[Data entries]
-------------------------

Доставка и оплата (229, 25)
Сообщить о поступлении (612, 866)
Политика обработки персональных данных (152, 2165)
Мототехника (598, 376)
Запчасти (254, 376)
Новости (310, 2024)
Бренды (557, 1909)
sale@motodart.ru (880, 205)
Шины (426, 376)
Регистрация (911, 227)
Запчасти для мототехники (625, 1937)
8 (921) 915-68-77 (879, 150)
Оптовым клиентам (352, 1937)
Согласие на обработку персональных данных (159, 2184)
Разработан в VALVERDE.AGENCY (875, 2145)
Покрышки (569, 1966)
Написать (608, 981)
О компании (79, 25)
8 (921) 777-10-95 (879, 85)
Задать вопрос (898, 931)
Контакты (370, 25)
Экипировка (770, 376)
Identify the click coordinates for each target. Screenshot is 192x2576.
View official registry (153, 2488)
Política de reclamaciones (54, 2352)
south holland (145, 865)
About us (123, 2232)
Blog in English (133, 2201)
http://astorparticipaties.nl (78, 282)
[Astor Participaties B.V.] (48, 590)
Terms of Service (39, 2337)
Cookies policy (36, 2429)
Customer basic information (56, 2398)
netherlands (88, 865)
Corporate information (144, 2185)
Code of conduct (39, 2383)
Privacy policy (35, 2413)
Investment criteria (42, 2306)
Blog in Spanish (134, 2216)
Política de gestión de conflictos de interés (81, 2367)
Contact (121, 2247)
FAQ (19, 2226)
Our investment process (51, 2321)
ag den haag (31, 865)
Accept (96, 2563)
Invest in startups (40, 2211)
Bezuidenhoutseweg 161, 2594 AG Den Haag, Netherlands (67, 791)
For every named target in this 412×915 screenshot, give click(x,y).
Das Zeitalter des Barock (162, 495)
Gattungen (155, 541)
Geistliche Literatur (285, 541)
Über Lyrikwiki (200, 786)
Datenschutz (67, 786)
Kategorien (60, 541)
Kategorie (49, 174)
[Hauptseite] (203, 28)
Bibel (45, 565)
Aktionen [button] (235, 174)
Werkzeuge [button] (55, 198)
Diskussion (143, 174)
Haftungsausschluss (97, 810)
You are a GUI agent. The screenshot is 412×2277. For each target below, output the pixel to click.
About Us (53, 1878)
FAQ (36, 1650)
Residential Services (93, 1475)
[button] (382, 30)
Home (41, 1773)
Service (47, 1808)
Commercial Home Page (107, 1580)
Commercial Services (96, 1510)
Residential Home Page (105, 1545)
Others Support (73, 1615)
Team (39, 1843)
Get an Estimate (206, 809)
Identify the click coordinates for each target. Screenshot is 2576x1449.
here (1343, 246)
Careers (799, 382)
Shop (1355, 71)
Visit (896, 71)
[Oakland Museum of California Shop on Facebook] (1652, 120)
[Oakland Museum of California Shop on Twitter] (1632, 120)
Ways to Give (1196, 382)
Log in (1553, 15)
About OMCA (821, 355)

-------------------------

- EXERCISE DESCRIPTION: With "California" as the search string, filter the records and return each line that has it.

- RESULT FOR THIS TASK:
[Oakland Museum of California Shop on Facebook] (1652, 120)
[Oakland Museum of California Shop on Twitter] (1632, 120)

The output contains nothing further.